19. Prisoner of Time – Caroline B. Cooney
When I started this book nearly a year ago, I was sitting in the depressingly low lit semi-basement of O’Hare, waiting to get on the tiny plane that would take me back to Moline, Illinois. There was a woman behind me who was speaking very loudly on her phone about how she wasn’t sure if she should be flying into Moline or Cedar Rapids, Iowa in order to allow her son to conveniently pick her up. Her son lives in Davenport. Davenport happens to be across the Mississippi River and a little to the left from Moline, but she clearly did not know the area well (Cedar Rapids is about an hour and a half from Moline) and made sure that everyone around her knew she didn’t know how close she was to the border between Iowa and Illinois. What I don’t get is why her son didn’t make her aware of how close Moline is to Davenport before she even left to visit…perhaps she wasn’t listening or didn’t care at the time. I felt very much like the title of this book was appropriate to how I was feeling listening and waiting to get on the plane. This whole conundrum, and the other helpful people who tried to point out to her that she was very, very close to Davenport in Moline, distracted me from realizing that I was reading a book that’s the fourth in a series. To be fair, it’s perfectly acceptable to stop explaining who everyone is and what’s going on when you get to the fourth book. If you tend to acquire books in a random fashion like I do, well after their publication dates, this can escape you and hinder your ability to get into the story. For the trip I was taking, I chose books based on their size (and all of them were by Caroline B. Cooney, 90s YA is an excellent size for travel).
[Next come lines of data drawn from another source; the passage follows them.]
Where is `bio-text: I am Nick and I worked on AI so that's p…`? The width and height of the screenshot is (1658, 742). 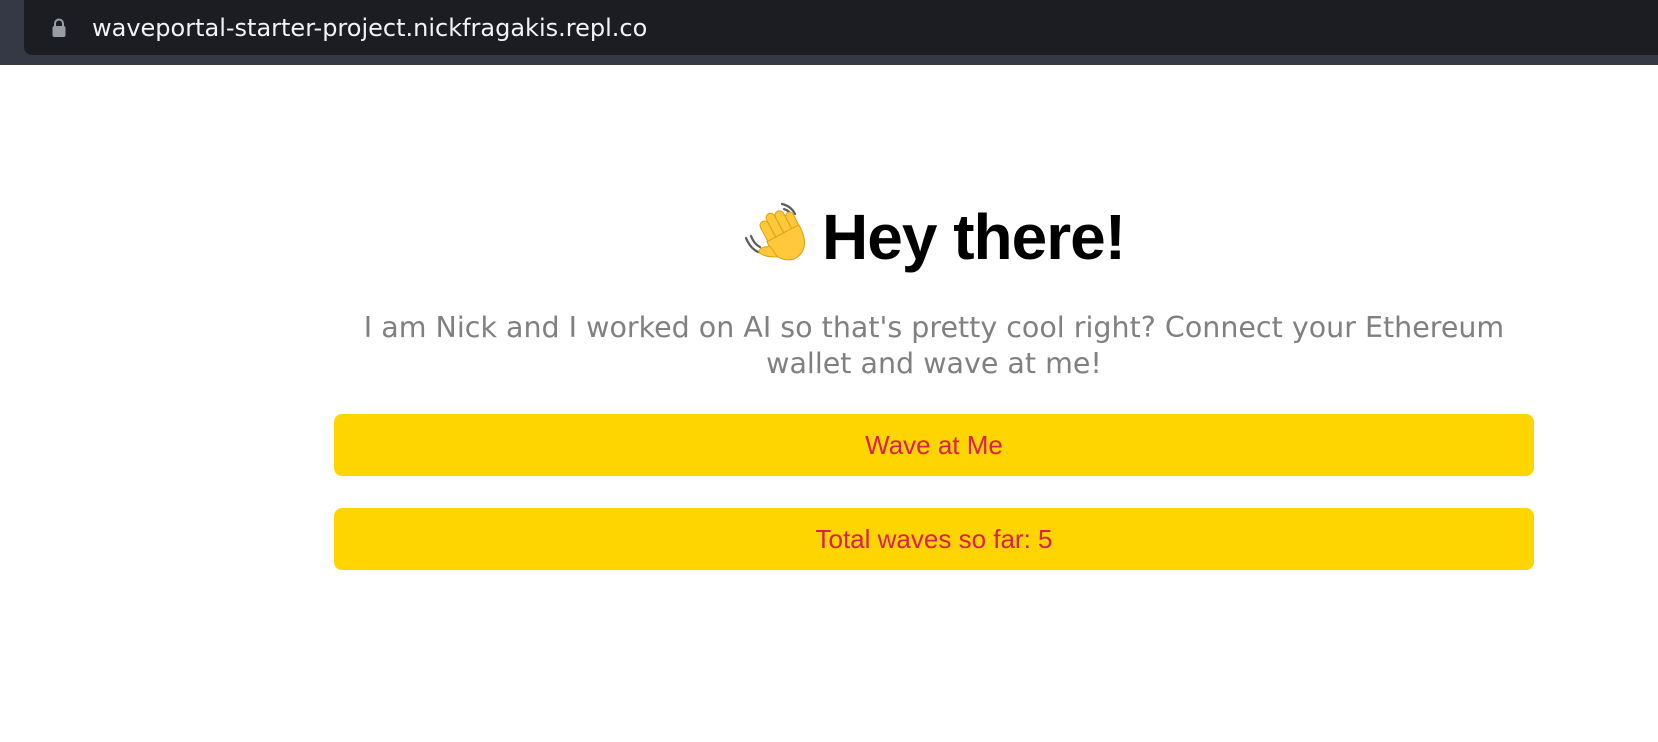 bio-text: I am Nick and I worked on AI so that's p… is located at coordinates (934, 346).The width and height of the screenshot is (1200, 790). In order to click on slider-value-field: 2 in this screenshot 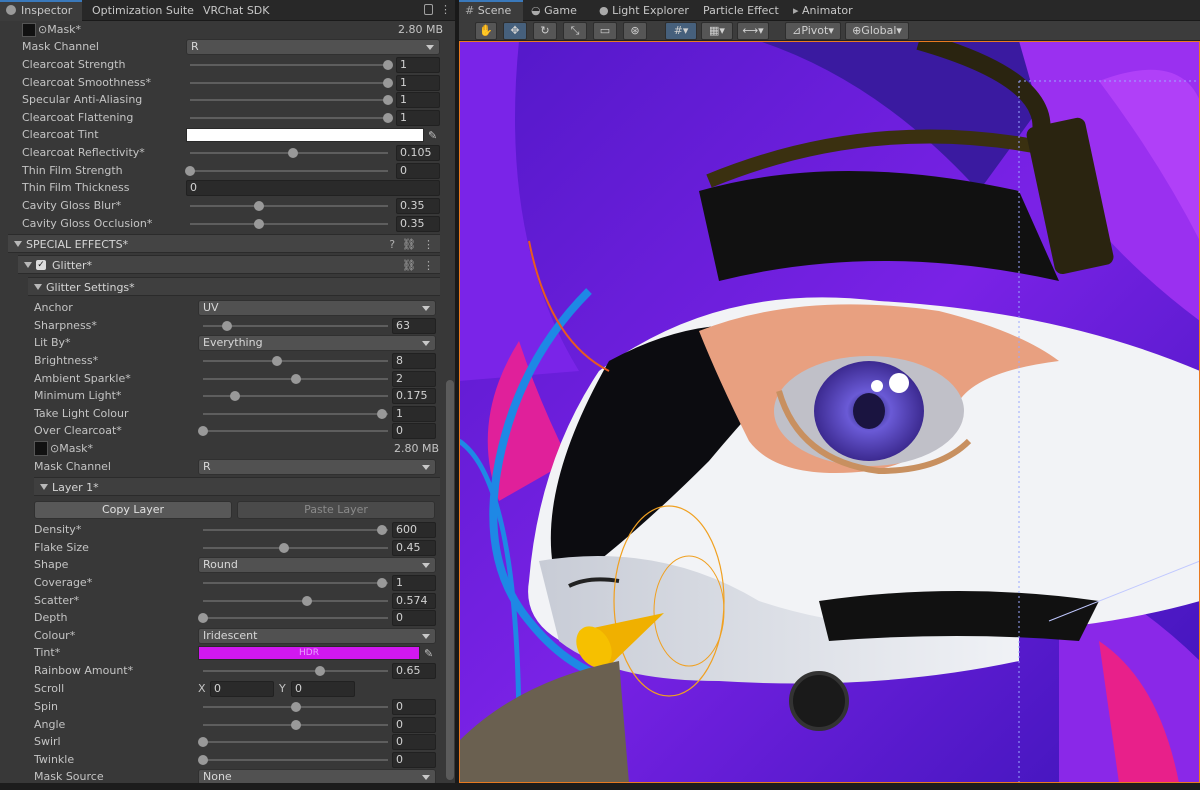, I will do `click(414, 379)`.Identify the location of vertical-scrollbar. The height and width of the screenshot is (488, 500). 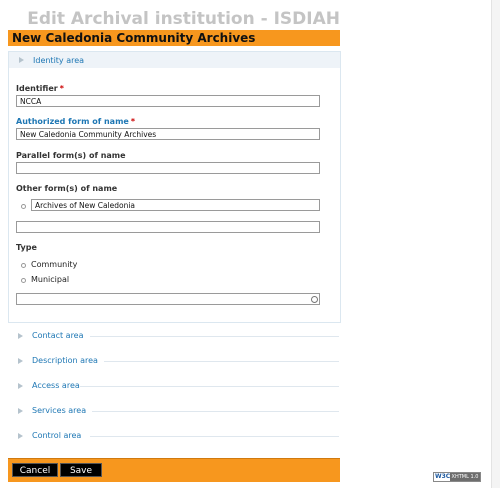
(496, 244).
Prisoner of Time is pretty melodramatic and there are a few logic jumps that just don’t ring true – I’d like to think there’s a process for hosting foreign exchange students that doesn’t involve bringing them home like stray cats and saying, “Hey, Mom, this girl from England’s going to live with us!” as that doesn’t seem organized- but time travel is time travel and sometimes it’s the only thing that will guarantee a progressive girl from the 1890s her independence. Or not, I think she went back, I can’t quite remember – I hope that lady’s son managed to get her across the river into Iowa without incident.

Murderface managed to get from Mississippi to Iowa on several occasions, which also involves crossing the Mississippi River a few times. Thankfully, we didn’t have to caulk the wagon and float across.